Repairing the piece meant a considerable savings versus the cost of purchasing a new pump, which makes Traster very happy. “They’re taking a lot of our old equipment here that we cannot find parts for, and is very expensive to replace, and making new parts for it from scratch,” he said. “It’s pretty impressive.”
Where does this company find such excellent machinists? It’s no surprise that it’s hiring them right here in our own backyard through schools including Wisconsin Indianhead Technical College (WITC) in Superior and Lake Superior College in Duluth. In fact, Northern Engineering has made a noticeable impact in the community by sponsoring several scholarships at WITC for the machine tool technician program.
“I ask if the instructors would like to come through the facility,” Farkas said, “and they come to [tour] the facility, normally in the wintertime. We go on a vessel. So there’s this ongoing relationship with WITC. We have folks coming out of WITC who are interested in working for us, both machinists and mechanics.”
The trade school programs provide the education required to be qualified to work in the field, noted Ossanna. However, even with some experience it still takes a year of job-floor training to acquire the skills needed to perform at a high level. Getting that on-the-job experience is tough. But if you follow the ebb and flow of the shipping season, you know that when the ships are down for the winter, the repair work is in full swing. And that might be the best time to get your foot in the door.
“We hire a lot of people in the winter, you know, because all the boats are laid up, so they’re all needing something. And our regular full-time workforce is just not big enough to take care of all that extra work,” Ossanna explained. “We’re bringing people up all the time. We’re a firm believer in on-the-job training.”
“We’re bringing people up all the time. We’re a firm believer in on-the-job training.”
– Production Leader Mike Ossanna
Given Northern Engineering’s longevity, expertise and around-the-clock service delivery, the company’s plan to diversify its industrial client list makes perfect sense.
“The whole thing that we’re trying to do is have this business operating model where we’re easy to do business with – no surprises – we’re timely and we communicate well,” Petruga said. “Whatever the client needs is always the driving force behind any response from Northern Engineering.”

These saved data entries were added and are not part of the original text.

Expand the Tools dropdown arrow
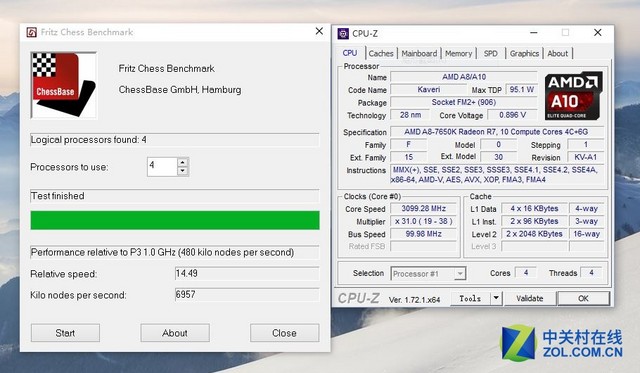Image resolution: width=640 pixels, height=373 pixels. pos(496,298)
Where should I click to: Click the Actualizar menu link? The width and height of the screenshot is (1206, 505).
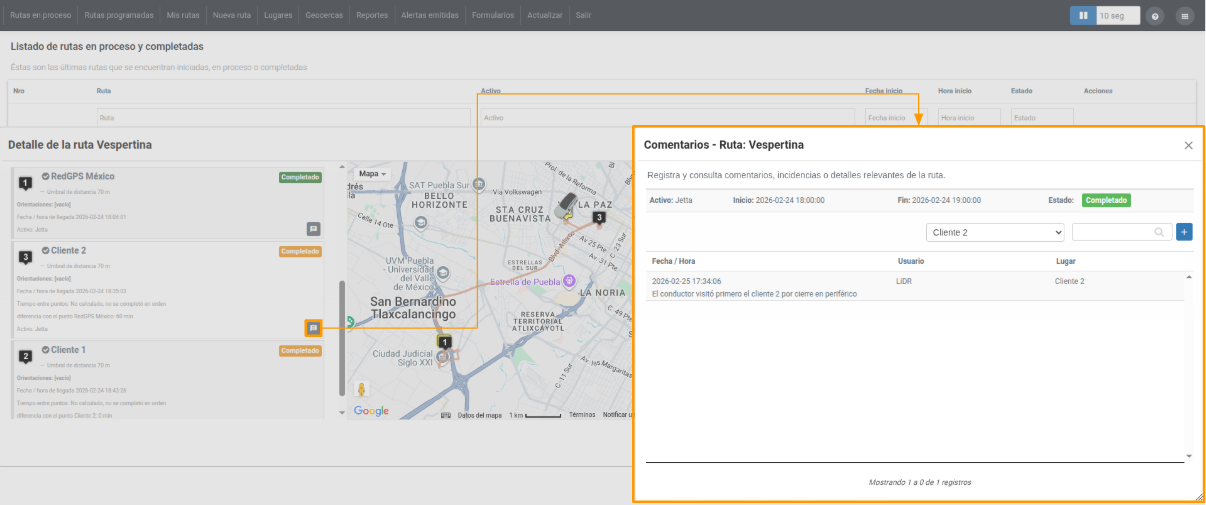pos(544,16)
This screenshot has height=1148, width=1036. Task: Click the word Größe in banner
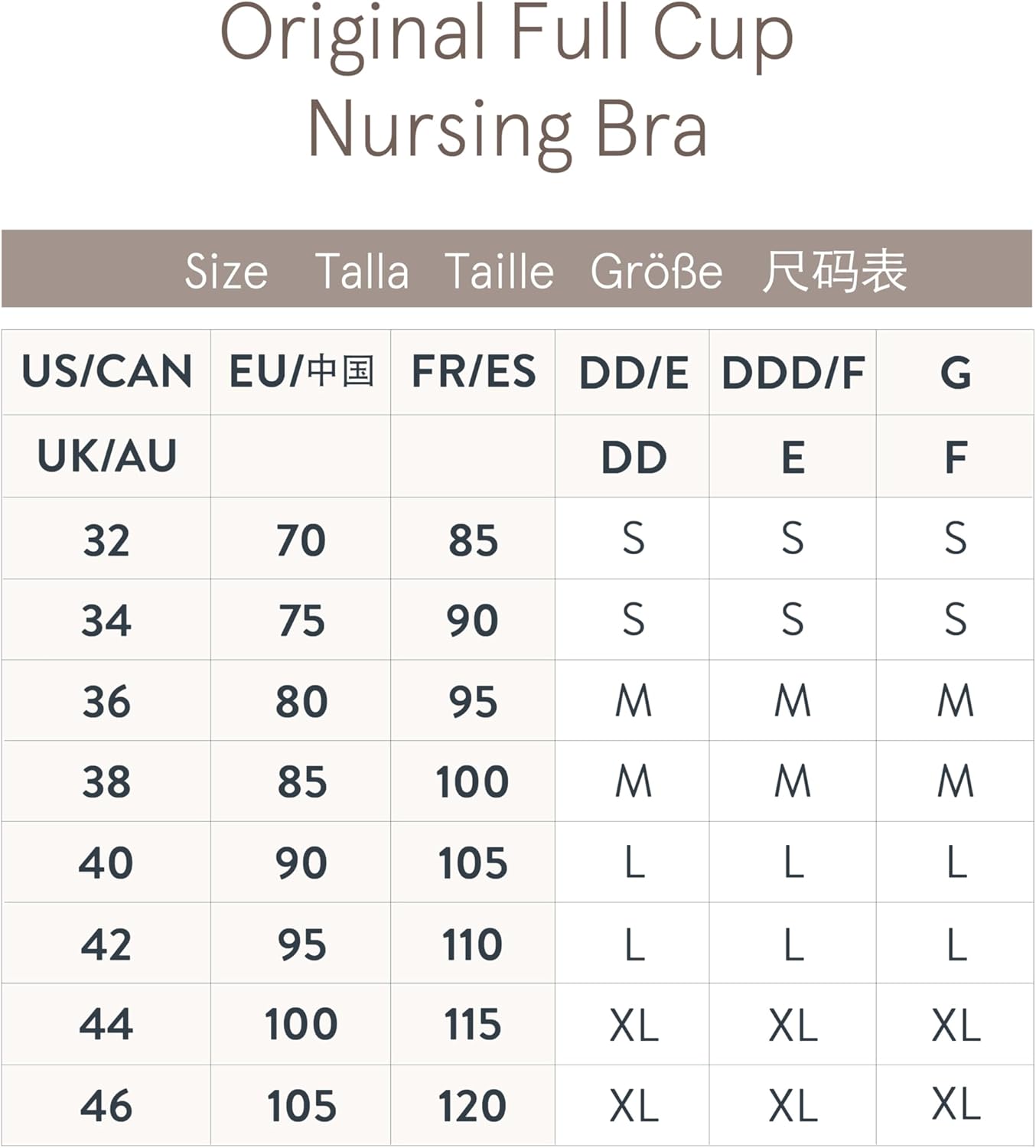point(656,271)
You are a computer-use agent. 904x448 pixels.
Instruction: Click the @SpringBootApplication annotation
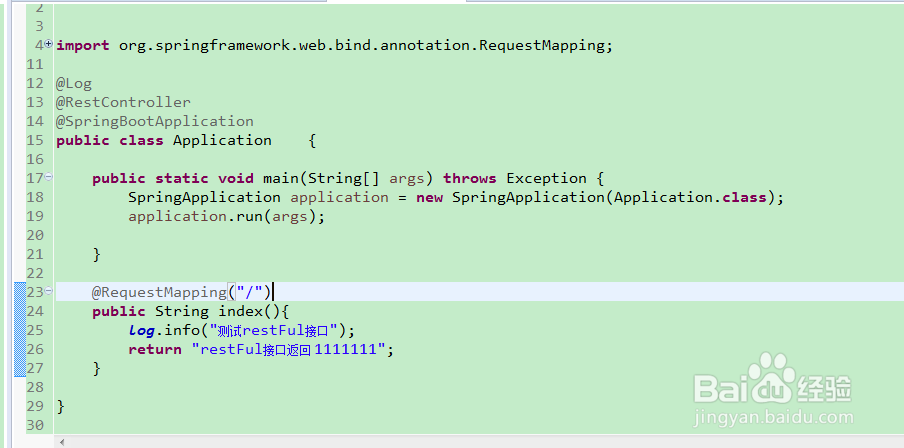coord(155,121)
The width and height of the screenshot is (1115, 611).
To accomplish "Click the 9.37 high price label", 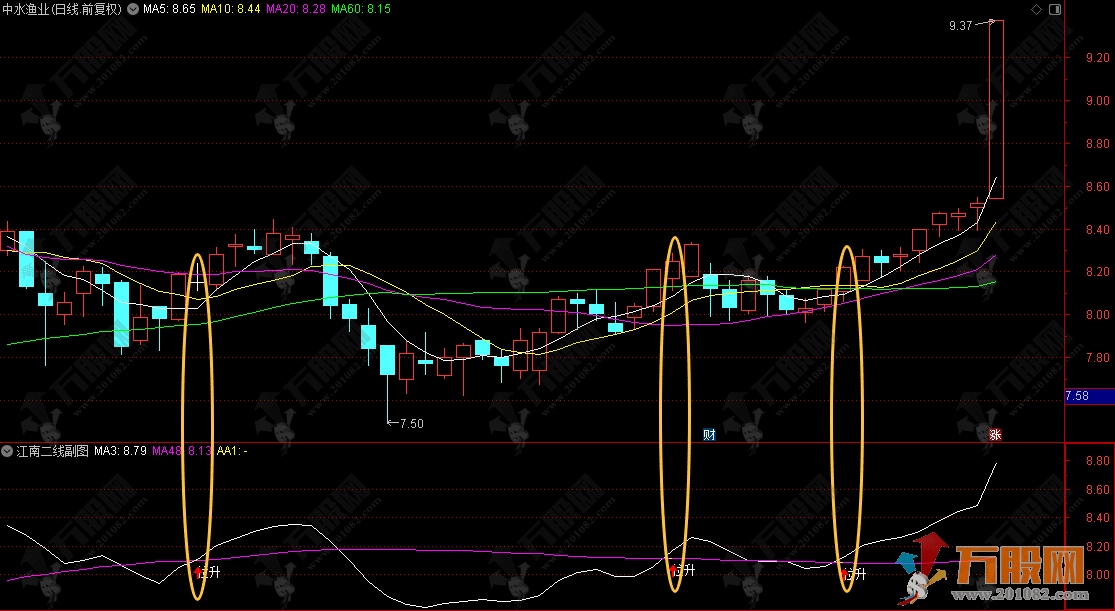I will (960, 26).
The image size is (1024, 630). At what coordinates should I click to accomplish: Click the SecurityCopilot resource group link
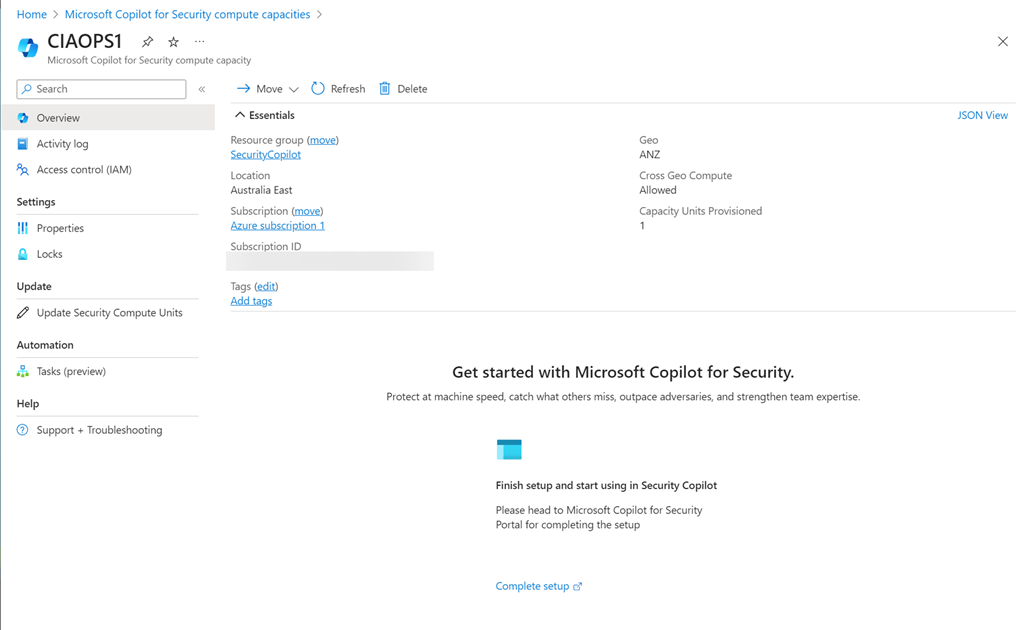click(x=265, y=155)
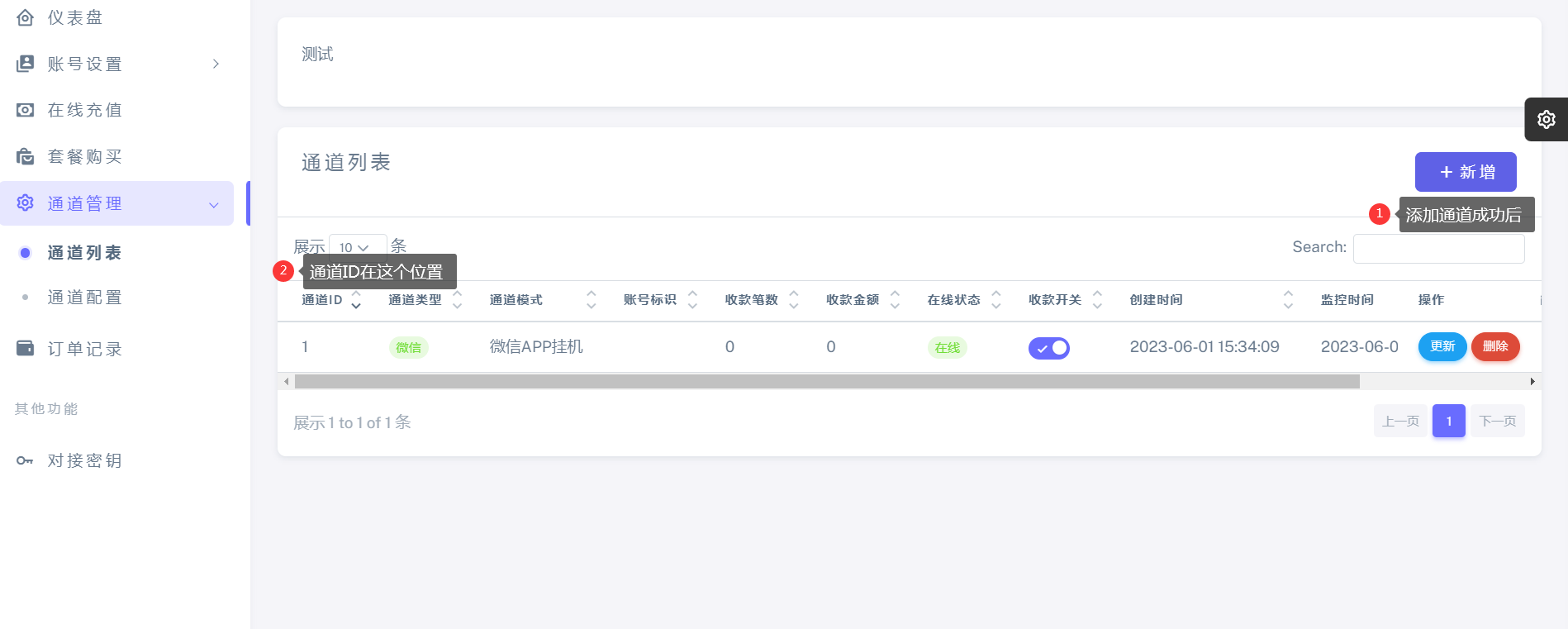This screenshot has height=629, width=1568.
Task: Click the account settings icon (账号设置)
Action: click(26, 64)
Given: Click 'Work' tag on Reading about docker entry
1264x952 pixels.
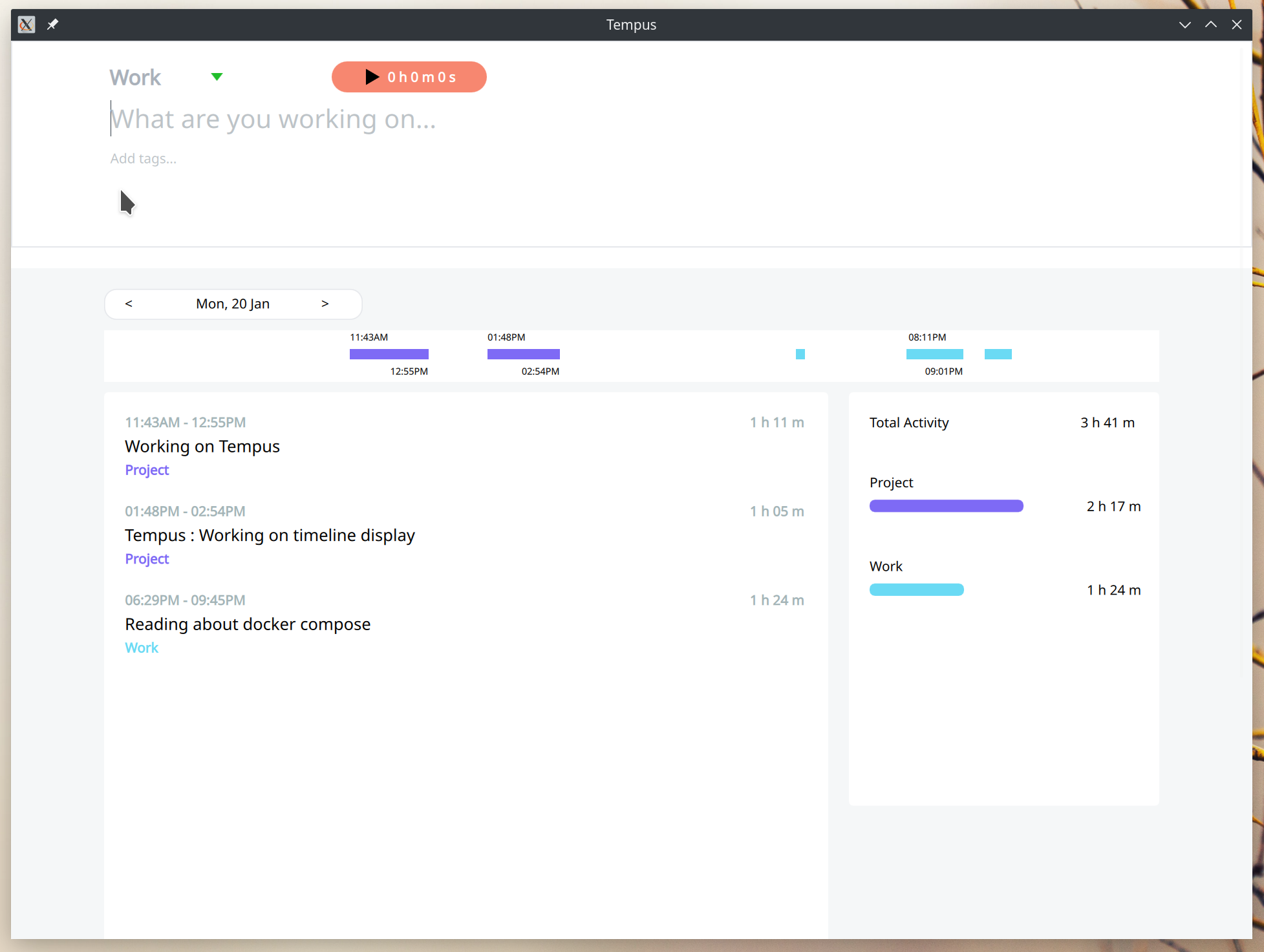Looking at the screenshot, I should click(x=141, y=647).

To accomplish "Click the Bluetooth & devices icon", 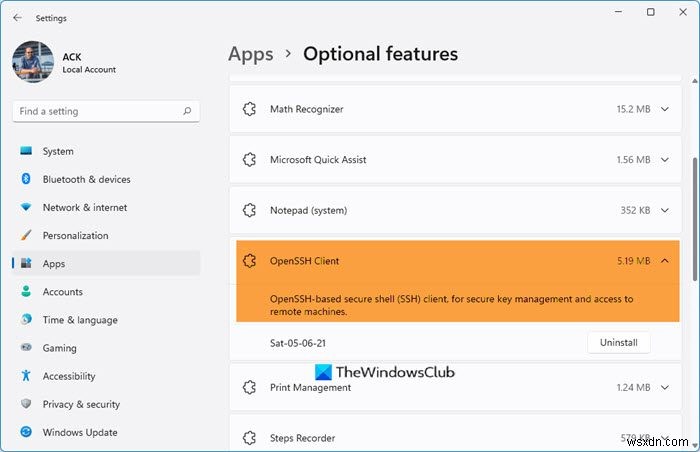I will [26, 180].
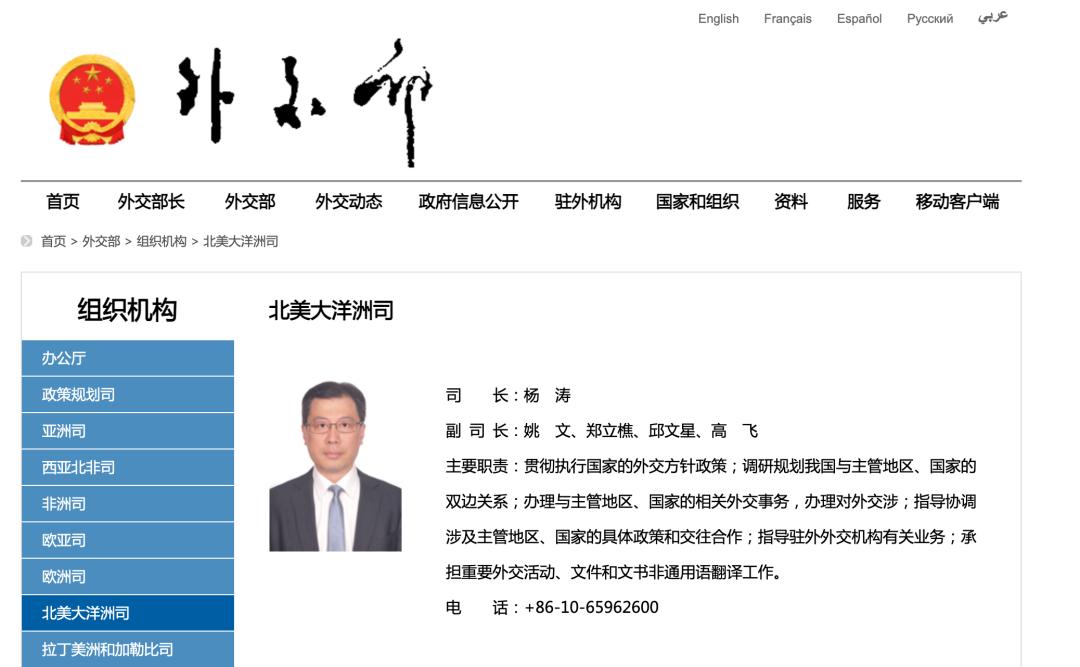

“I think we’ve established credibility in the market in a couple of ways,” Farkas concluded. “One is that we have a focus on turning things around relatively quickly. So if they do have a piece of equipment out of service, it’s not out of service long.”
Since minimizing downtime is important to customers, that focus on the quick turnaround will clearly serve Northern Engineering Co. well as it grows to serve more industries. P.S.
Patrick Lapinski is a freelance writer and a native of Superior.